- **THE TASK**
Output the data below line for line, exactly, up to and including the line where "Carbon Management (176, 431)" appears.

[Saved data entries]

↓

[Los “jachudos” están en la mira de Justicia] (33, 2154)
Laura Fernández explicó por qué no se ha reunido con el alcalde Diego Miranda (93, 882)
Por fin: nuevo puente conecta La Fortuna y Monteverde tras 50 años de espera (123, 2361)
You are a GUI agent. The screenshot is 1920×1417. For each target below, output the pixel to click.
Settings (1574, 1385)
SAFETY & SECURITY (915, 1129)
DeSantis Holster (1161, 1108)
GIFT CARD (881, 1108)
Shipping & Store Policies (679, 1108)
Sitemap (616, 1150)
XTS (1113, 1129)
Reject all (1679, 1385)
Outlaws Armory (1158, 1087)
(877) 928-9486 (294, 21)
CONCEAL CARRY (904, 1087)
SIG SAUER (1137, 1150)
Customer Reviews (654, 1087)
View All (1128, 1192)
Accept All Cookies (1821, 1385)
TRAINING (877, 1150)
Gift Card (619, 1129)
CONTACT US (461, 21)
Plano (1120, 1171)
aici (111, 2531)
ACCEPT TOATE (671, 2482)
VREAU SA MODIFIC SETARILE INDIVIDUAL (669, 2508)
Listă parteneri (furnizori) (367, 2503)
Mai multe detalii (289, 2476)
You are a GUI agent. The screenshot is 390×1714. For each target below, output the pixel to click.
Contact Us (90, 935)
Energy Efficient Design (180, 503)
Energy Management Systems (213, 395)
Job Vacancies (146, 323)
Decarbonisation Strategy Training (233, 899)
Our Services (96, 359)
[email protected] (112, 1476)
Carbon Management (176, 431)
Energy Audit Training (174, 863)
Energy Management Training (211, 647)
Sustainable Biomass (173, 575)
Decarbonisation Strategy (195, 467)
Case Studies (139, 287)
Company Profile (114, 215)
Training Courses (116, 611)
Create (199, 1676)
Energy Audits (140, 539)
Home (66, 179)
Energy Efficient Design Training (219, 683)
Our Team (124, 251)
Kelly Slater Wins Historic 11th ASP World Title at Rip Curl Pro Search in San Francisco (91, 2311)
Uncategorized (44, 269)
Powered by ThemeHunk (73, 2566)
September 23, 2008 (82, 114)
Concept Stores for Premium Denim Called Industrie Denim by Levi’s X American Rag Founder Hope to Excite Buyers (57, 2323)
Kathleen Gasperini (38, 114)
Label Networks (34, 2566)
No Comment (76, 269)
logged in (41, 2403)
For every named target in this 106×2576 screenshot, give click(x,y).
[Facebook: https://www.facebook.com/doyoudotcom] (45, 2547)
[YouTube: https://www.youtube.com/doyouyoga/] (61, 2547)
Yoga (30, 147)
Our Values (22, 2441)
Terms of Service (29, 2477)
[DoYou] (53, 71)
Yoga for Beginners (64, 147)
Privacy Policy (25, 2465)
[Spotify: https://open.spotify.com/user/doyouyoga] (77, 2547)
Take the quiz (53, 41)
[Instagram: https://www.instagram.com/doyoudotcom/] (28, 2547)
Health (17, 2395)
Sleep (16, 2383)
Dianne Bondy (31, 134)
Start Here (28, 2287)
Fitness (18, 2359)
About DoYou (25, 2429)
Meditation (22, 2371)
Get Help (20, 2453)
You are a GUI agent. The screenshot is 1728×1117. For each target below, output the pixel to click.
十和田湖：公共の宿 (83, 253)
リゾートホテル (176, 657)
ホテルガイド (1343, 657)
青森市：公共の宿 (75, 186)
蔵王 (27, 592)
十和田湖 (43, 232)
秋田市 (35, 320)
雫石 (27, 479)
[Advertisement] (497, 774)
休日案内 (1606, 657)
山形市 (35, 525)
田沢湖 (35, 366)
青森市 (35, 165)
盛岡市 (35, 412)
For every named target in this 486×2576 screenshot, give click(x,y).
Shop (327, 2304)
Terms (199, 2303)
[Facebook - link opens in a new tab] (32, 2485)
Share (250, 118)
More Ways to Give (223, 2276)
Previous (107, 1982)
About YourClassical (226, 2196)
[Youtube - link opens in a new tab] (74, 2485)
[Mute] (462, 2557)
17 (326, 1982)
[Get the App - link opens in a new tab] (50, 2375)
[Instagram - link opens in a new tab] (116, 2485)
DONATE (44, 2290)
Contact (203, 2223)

↑

- **OUTPUT OF THE TASK**
[Los “jachudos” están en la mira de Justicia] (33, 2154)
Laura Fernández explicó por qué no se ha reunido con el alcalde Diego Miranda (93, 882)
Por fin: nuevo puente conecta La Fortuna y Monteverde tras 50 años de espera (123, 2361)
You are a GUI agent. The screenshot is 1920×1417. For each target below, output the pixel to click.
Settings (1574, 1385)
SAFETY & SECURITY (915, 1129)
DeSantis Holster (1161, 1108)
GIFT CARD (881, 1108)
Shipping & Store Policies (679, 1108)
Sitemap (616, 1150)
XTS (1113, 1129)
Reject all (1679, 1385)
Outlaws Armory (1158, 1087)
(877) 928-9486 (294, 21)
CONCEAL CARRY (904, 1087)
SIG SAUER (1137, 1150)
Customer Reviews (654, 1087)
View All (1128, 1192)
Accept All Cookies (1821, 1385)
TRAINING (877, 1150)
Gift Card (619, 1129)
CONTACT US (461, 21)
Plano (1120, 1171)
aici (111, 2531)
ACCEPT TOATE (671, 2482)
VREAU SA MODIFIC SETARILE INDIVIDUAL (669, 2508)
Listă parteneri (furnizori) (367, 2503)
Mai multe detalii (289, 2476)
You are a GUI agent. The screenshot is 390×1714. For each target below, output the pixel to click.
Contact Us (90, 935)
Energy Efficient Design (180, 503)
Energy Management Systems (213, 395)
Job Vacancies (146, 323)
Decarbonisation Strategy Training (233, 899)
Our Services (96, 359)
[email protected] (112, 1476)
Carbon Management (176, 431)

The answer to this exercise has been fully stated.